Stored data entries:
* * *

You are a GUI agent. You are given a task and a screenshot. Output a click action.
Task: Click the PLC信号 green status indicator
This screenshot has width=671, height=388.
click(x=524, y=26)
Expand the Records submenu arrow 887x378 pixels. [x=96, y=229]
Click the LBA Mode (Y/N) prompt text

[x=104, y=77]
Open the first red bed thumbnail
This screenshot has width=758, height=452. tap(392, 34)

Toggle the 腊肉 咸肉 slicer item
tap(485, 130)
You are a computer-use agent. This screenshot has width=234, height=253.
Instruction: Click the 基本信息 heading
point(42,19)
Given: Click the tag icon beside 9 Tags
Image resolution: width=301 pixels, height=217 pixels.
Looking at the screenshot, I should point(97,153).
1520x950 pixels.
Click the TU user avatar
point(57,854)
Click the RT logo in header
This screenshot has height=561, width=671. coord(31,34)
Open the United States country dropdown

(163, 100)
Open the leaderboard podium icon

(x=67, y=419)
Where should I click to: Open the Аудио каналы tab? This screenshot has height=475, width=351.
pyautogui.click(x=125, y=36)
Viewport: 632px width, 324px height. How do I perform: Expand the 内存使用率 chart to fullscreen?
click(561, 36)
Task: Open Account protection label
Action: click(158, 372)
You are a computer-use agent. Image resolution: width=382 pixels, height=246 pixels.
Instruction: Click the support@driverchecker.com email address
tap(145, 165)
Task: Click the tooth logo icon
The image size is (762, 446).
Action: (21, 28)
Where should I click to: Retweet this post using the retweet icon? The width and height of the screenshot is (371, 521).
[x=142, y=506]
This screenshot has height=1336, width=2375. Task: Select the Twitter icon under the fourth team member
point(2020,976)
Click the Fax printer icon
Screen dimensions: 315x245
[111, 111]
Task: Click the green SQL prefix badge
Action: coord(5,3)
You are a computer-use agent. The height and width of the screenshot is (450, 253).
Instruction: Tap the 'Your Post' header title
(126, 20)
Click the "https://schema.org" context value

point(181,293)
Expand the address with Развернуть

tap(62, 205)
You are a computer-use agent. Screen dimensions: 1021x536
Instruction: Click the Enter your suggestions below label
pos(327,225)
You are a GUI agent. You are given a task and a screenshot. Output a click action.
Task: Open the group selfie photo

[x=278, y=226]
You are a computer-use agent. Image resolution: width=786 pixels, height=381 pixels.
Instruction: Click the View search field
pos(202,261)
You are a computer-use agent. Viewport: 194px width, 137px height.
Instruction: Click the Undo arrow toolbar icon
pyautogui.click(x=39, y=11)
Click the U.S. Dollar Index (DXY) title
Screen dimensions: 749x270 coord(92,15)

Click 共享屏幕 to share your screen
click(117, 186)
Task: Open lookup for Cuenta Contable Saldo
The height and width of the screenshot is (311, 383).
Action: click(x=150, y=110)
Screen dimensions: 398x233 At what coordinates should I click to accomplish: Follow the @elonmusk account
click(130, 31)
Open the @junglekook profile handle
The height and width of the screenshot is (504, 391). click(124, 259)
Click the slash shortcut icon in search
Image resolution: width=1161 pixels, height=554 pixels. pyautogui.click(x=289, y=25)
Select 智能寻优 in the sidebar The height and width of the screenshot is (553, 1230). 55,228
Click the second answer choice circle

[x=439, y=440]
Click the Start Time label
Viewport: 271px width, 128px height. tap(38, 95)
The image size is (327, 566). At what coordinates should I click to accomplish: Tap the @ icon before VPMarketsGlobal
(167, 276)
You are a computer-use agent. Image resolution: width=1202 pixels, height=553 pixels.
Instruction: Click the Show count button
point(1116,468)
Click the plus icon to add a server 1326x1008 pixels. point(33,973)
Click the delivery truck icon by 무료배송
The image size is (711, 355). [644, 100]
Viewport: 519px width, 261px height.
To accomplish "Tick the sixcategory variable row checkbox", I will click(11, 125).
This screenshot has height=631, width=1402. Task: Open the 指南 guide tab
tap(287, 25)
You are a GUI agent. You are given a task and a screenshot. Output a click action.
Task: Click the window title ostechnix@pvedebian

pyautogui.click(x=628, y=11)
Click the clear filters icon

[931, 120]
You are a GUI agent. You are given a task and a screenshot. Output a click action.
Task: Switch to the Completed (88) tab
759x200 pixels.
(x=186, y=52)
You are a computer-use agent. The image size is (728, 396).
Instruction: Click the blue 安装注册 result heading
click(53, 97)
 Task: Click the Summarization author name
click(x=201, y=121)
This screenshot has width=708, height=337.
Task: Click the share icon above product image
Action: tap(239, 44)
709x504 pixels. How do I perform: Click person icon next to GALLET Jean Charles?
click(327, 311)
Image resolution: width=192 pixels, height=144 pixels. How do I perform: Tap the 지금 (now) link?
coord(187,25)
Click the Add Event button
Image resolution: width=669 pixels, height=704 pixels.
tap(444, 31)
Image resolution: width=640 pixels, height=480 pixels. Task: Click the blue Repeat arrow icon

* * *

Exercise aim -
Retype each of the preceding records exactly as printed.

Exercise response -
You are a GUI agent. You are given a task and a screenshot. Output a click action.
Task: Click the PLC信号 green status indicator
This screenshot has width=671, height=388.
click(x=524, y=26)
Expand the Records submenu arrow 887x378 pixels. [x=96, y=229]
Click the LBA Mode (Y/N) prompt text

[x=104, y=77]
Open the first red bed thumbnail
This screenshot has width=758, height=452. tap(392, 34)

Toggle the 腊肉 咸肉 slicer item
tap(485, 130)
You are a computer-use agent. This screenshot has width=234, height=253.
Instruction: Click the 基本信息 heading
point(42,19)
Given: Click the tag icon beside 9 Tags
Image resolution: width=301 pixels, height=217 pixels.
Looking at the screenshot, I should point(97,153).
1520x950 pixels.
Click the TU user avatar
point(57,854)
Click the RT logo in header
This screenshot has height=561, width=671. coord(31,34)
Open the United States country dropdown

(163, 100)
Open the leaderboard podium icon

(x=67, y=419)
Where should I click to: Open the Аудио каналы tab? This screenshot has height=475, width=351.
pyautogui.click(x=125, y=36)
Viewport: 632px width, 324px height. How do I perform: Expand the 内存使用率 chart to fullscreen?
click(561, 36)
Task: Open Account protection label
Action: click(158, 372)
You are a computer-use agent. Image resolution: width=382 pixels, height=246 pixels.
Instruction: Click the support@driverchecker.com email address
tap(145, 165)
Task: Click the tooth logo icon
The image size is (762, 446).
Action: (21, 28)
Where should I click to: Retweet this post using the retweet icon? The width and height of the screenshot is (371, 521).
[x=142, y=506]
This screenshot has height=1336, width=2375. Task: Select the Twitter icon under the fourth team member
point(2020,976)
Click the Fax printer icon
Screen dimensions: 315x245
[111, 111]
Task: Click the green SQL prefix badge
Action: coord(5,3)
You are a computer-use agent. The height and width of the screenshot is (450, 253).
Instruction: Tap the 'Your Post' header title
(126, 20)
Click the "https://schema.org" context value

point(181,293)
Expand the address with Развернуть

tap(62, 205)
You are a computer-use agent. Screen dimensions: 1021x536
Instruction: Click the Enter your suggestions below label
pos(327,225)
You are a GUI agent. You are given a task and a screenshot. Output a click action.
Task: Open the group selfie photo

[x=278, y=226]
You are a computer-use agent. Image resolution: width=786 pixels, height=381 pixels.
Instruction: Click the View search field
pos(202,261)
You are a computer-use agent. Viewport: 194px width, 137px height.
Instruction: Click the Undo arrow toolbar icon
pyautogui.click(x=39, y=11)
Click the U.S. Dollar Index (DXY) title
Screen dimensions: 749x270 coord(92,15)

Click 共享屏幕 to share your screen
click(117, 186)
Task: Open lookup for Cuenta Contable Saldo
The height and width of the screenshot is (311, 383).
Action: click(x=150, y=110)
Screen dimensions: 398x233 At what coordinates should I click to accomplish: Follow the @elonmusk account
click(130, 31)
Open the @junglekook profile handle
The height and width of the screenshot is (504, 391). click(124, 259)
Click the slash shortcut icon in search
Image resolution: width=1161 pixels, height=554 pixels. pyautogui.click(x=289, y=25)
Select 智能寻优 in the sidebar The height and width of the screenshot is (553, 1230). 55,228
Click the second answer choice circle

[x=439, y=440]
Click the Start Time label
Viewport: 271px width, 128px height. tap(38, 95)
The image size is (327, 566). At what coordinates should I click to accomplish: Tap the @ icon before VPMarketsGlobal
(167, 276)
You are a computer-use agent. Image resolution: width=1202 pixels, height=553 pixels.
Instruction: Click the Show count button
point(1116,468)
Click the plus icon to add a server 1326x1008 pixels. point(33,973)
Click the delivery truck icon by 무료배송
The image size is (711, 355). [644, 100]
Viewport: 519px width, 261px height.
To accomplish "Tick the sixcategory variable row checkbox", I will click(11, 125).
This screenshot has height=631, width=1402. Task: Open the 指南 guide tab
tap(287, 25)
You are a GUI agent. You are given a task and a screenshot. Output a click action.
Task: Click the window title ostechnix@pvedebian

pyautogui.click(x=628, y=11)
Click the clear filters icon

[931, 120]
You are a GUI agent. You are given a task and a screenshot. Output a click action.
Task: Switch to the Completed (88) tab
759x200 pixels.
(x=186, y=52)
You are a computer-use agent. The image size is (728, 396).
Instruction: Click the blue 安装注册 result heading
click(53, 97)
 Task: Click the Summarization author name
click(x=201, y=121)
This screenshot has width=708, height=337.
Task: Click the share icon above product image
Action: tap(239, 44)
709x504 pixels. How do I perform: Click person icon next to GALLET Jean Charles?
click(327, 311)
Image resolution: width=192 pixels, height=144 pixels. How do I perform: Tap the 지금 (now) link?
coord(187,25)
Click the Add Event button
Image resolution: width=669 pixels, height=704 pixels.
tap(444, 31)
Image resolution: width=640 pixels, height=480 pixels. Task: Click the blue Repeat arrow icon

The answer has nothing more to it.